### Data for this exercise

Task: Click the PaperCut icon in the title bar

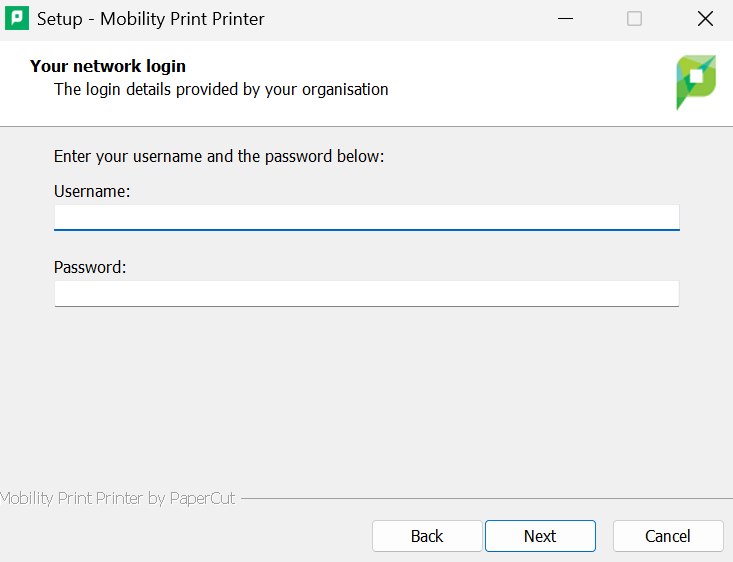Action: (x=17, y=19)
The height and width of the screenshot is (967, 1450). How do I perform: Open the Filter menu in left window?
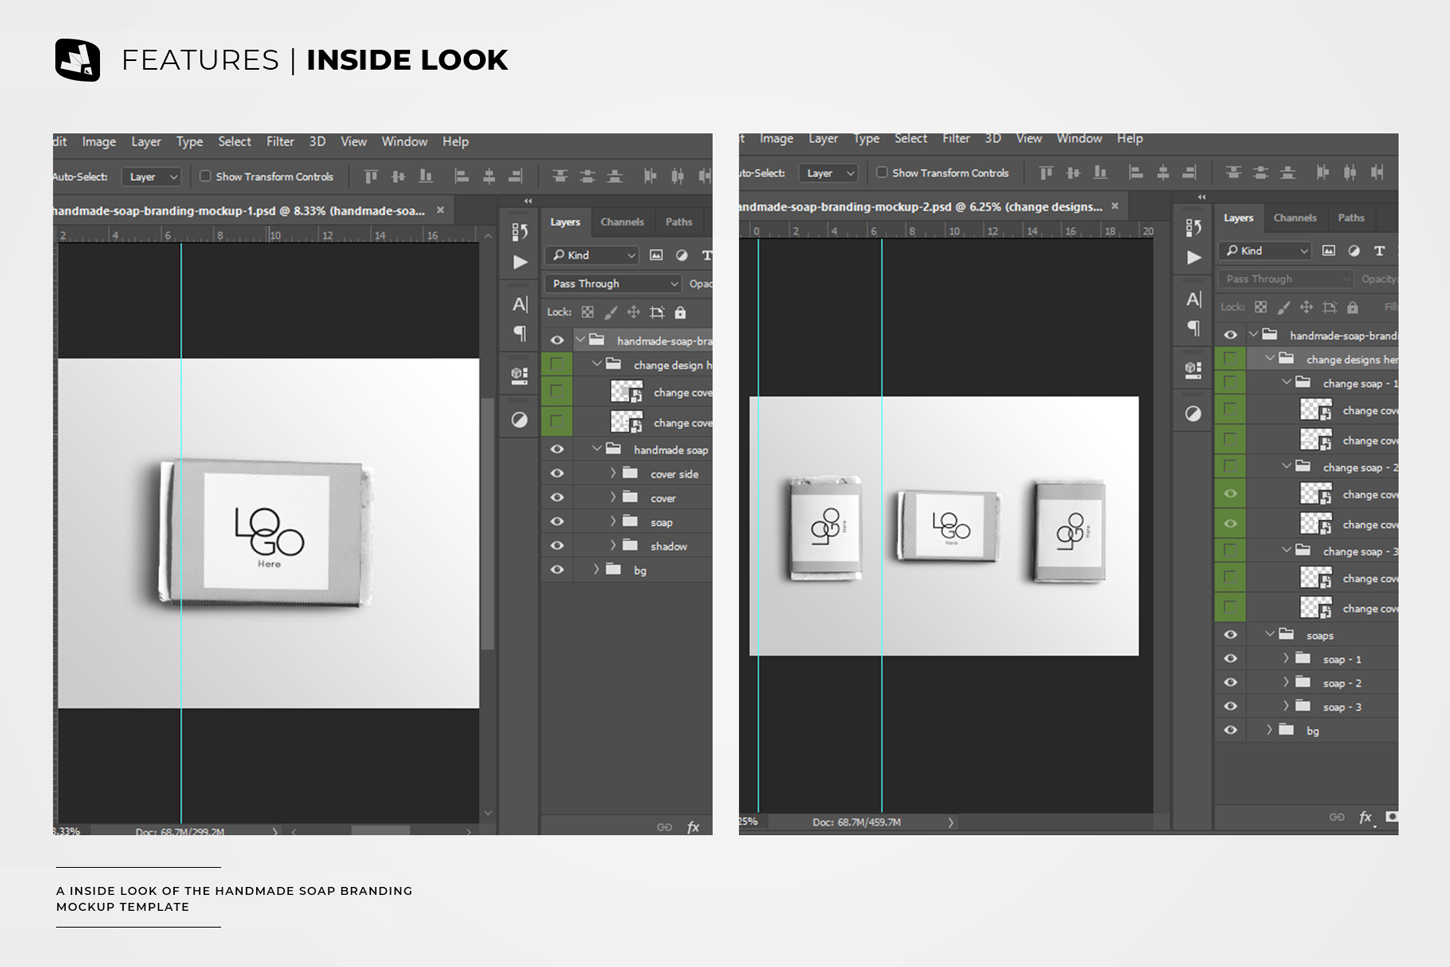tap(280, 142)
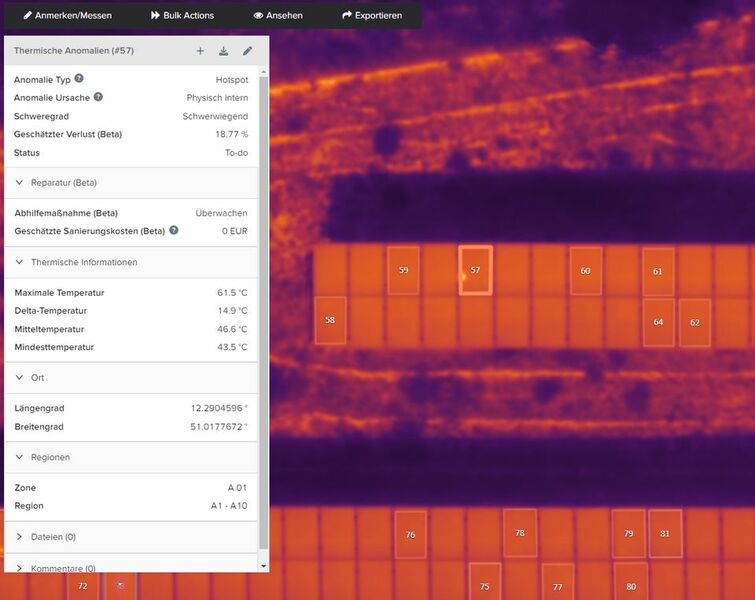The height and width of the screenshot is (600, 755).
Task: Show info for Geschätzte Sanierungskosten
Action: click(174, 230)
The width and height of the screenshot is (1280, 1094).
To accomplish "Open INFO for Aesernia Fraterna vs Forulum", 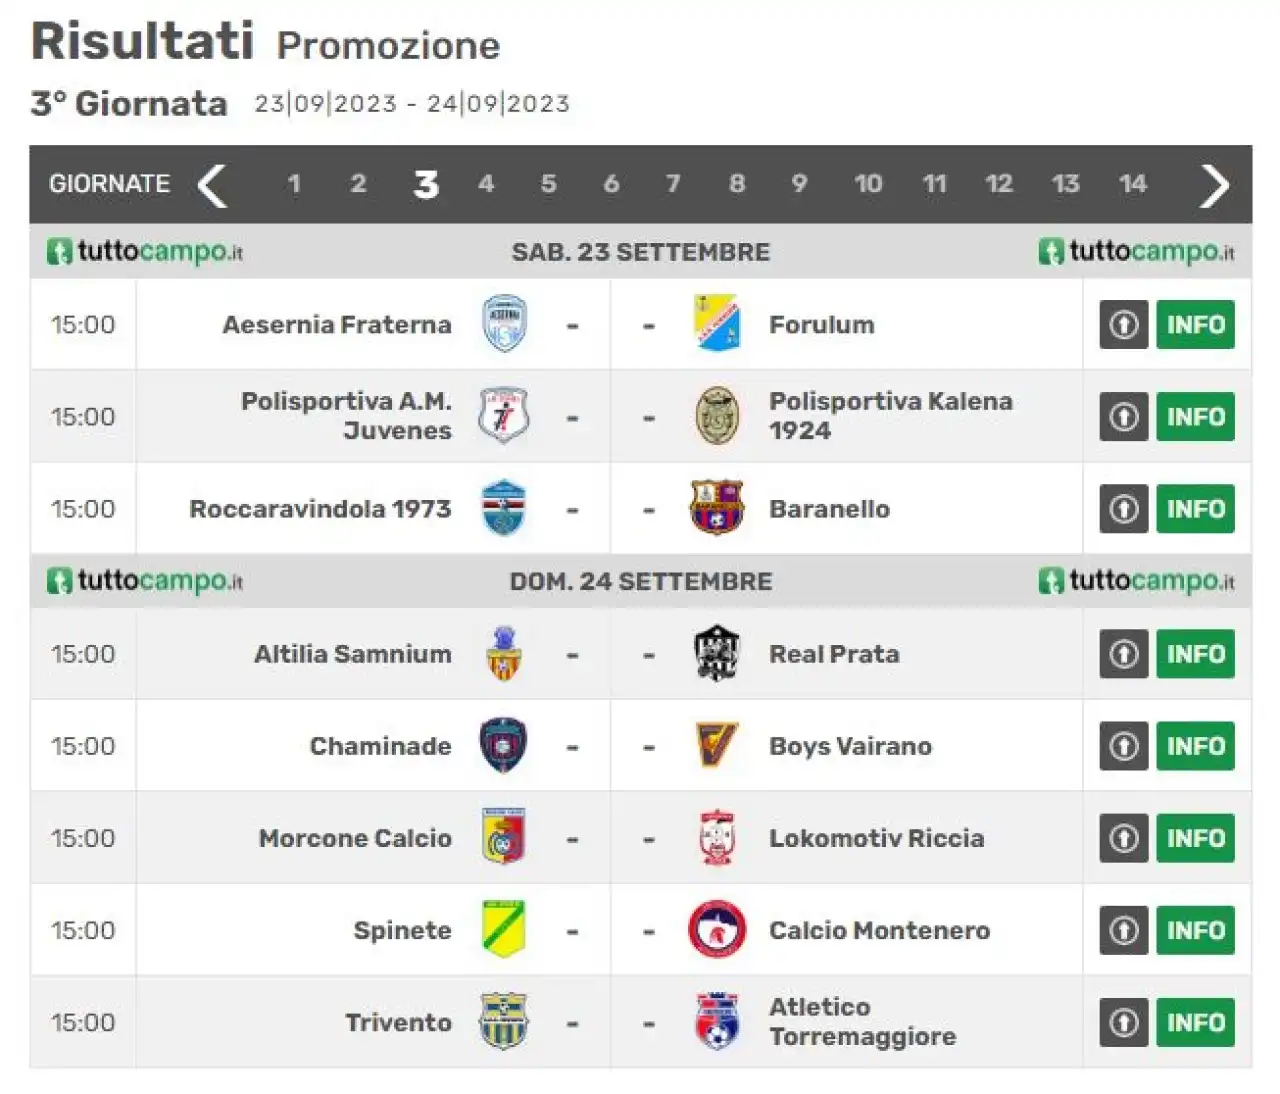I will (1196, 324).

######
### Data for this exercise

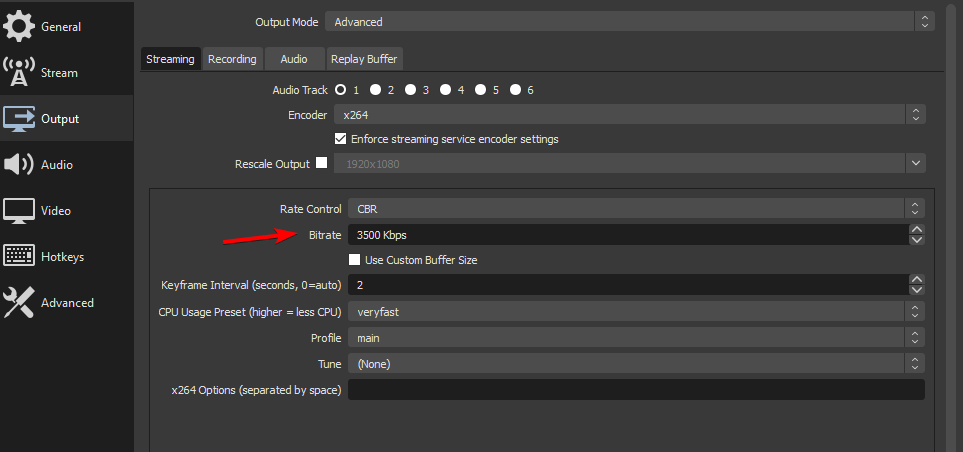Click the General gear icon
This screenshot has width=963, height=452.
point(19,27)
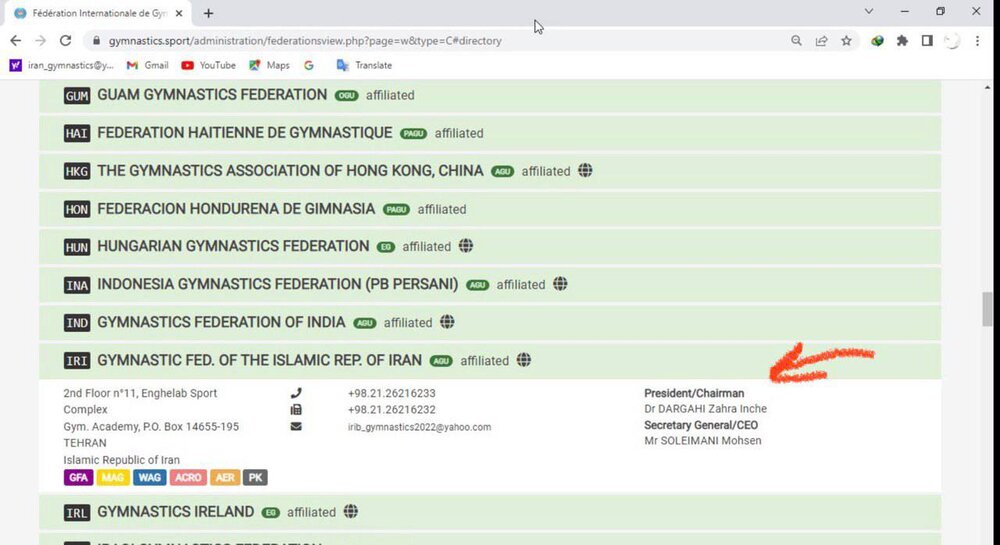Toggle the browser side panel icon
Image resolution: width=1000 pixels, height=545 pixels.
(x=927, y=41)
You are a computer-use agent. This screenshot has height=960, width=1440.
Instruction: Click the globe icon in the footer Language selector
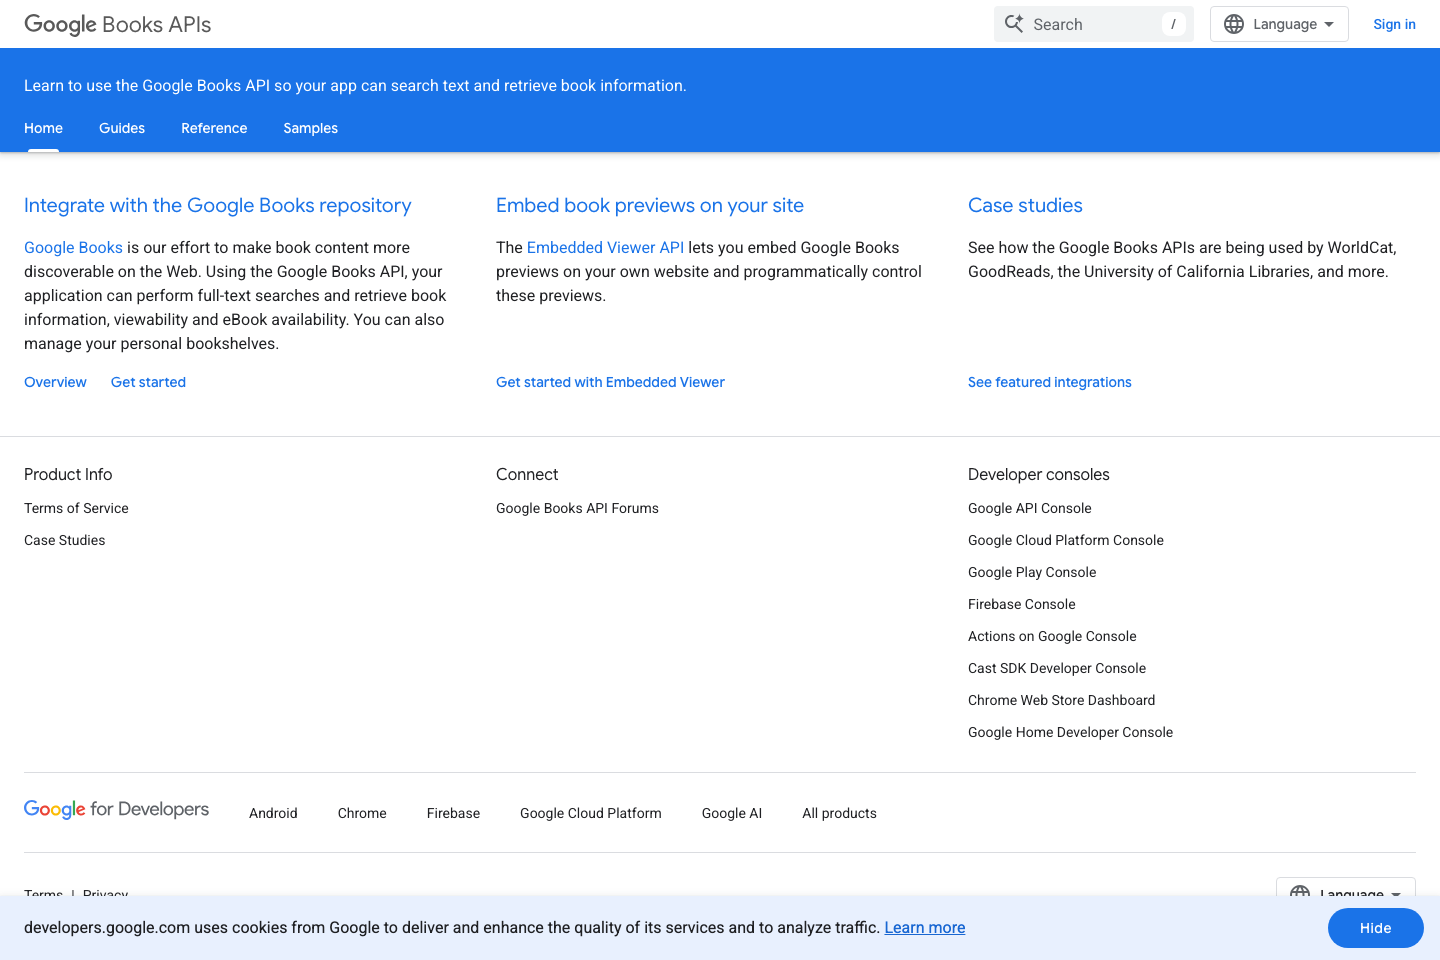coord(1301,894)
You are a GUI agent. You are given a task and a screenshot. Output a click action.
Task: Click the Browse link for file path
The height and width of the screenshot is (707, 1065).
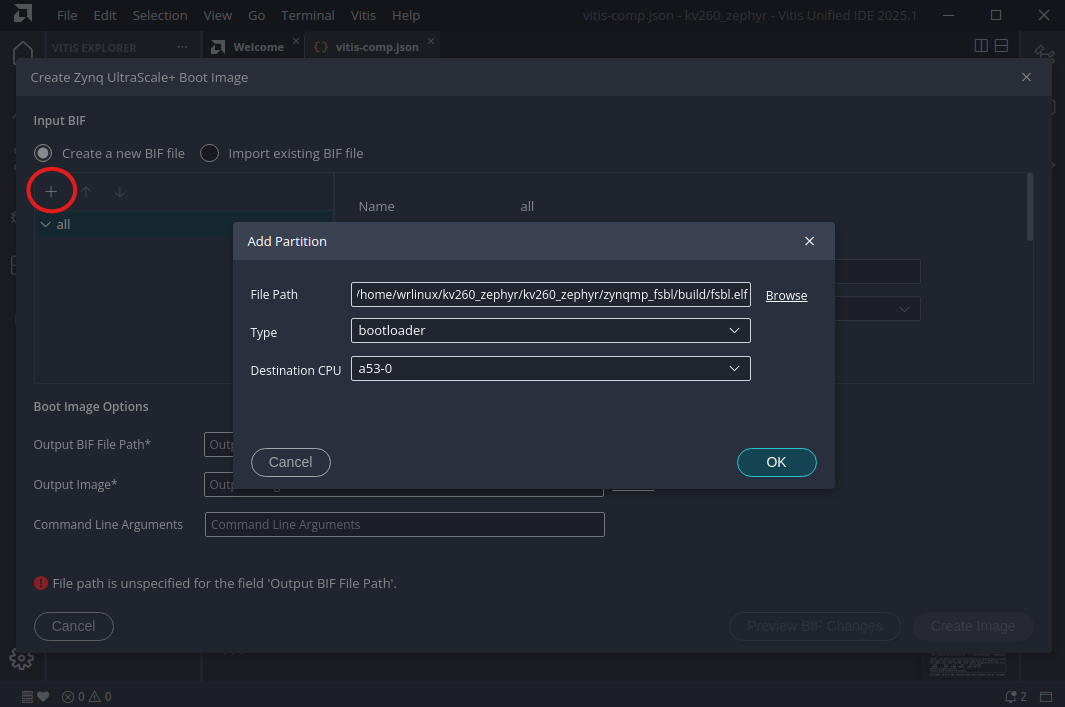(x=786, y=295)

######
### Data for this exercise

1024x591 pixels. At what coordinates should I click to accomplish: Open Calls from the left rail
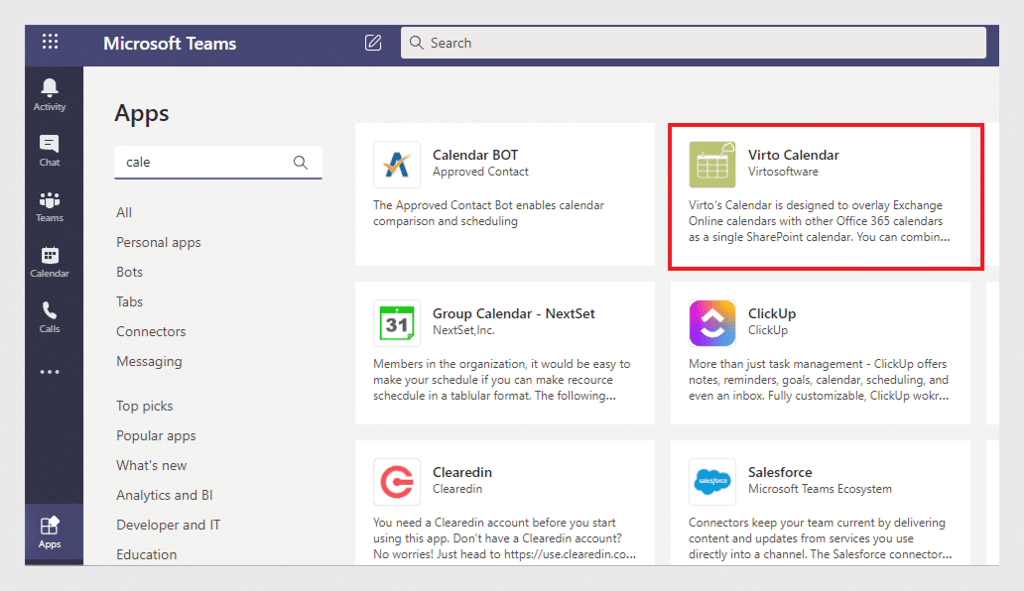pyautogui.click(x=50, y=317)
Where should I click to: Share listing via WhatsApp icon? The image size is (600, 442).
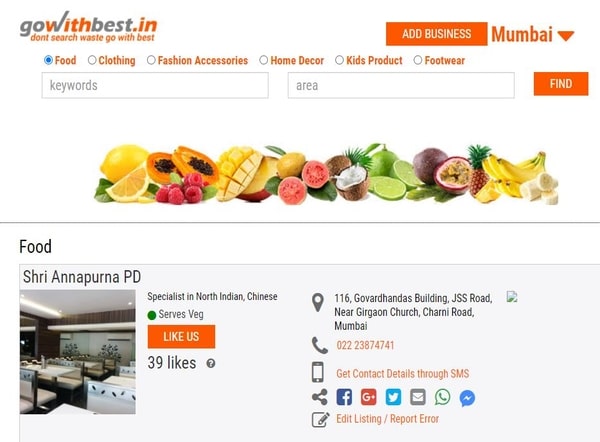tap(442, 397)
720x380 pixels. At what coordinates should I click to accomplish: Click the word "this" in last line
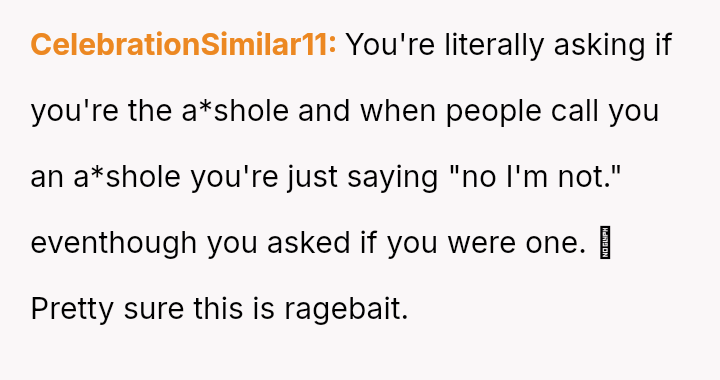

######

Work order:
Take each line above that contains "agent" and copy it out.

Expected output:
You are a computer-use agent. This screenshot has height=960, width=1440.
You are a GUI agent. You are given a task and a screenshot. Output a click action.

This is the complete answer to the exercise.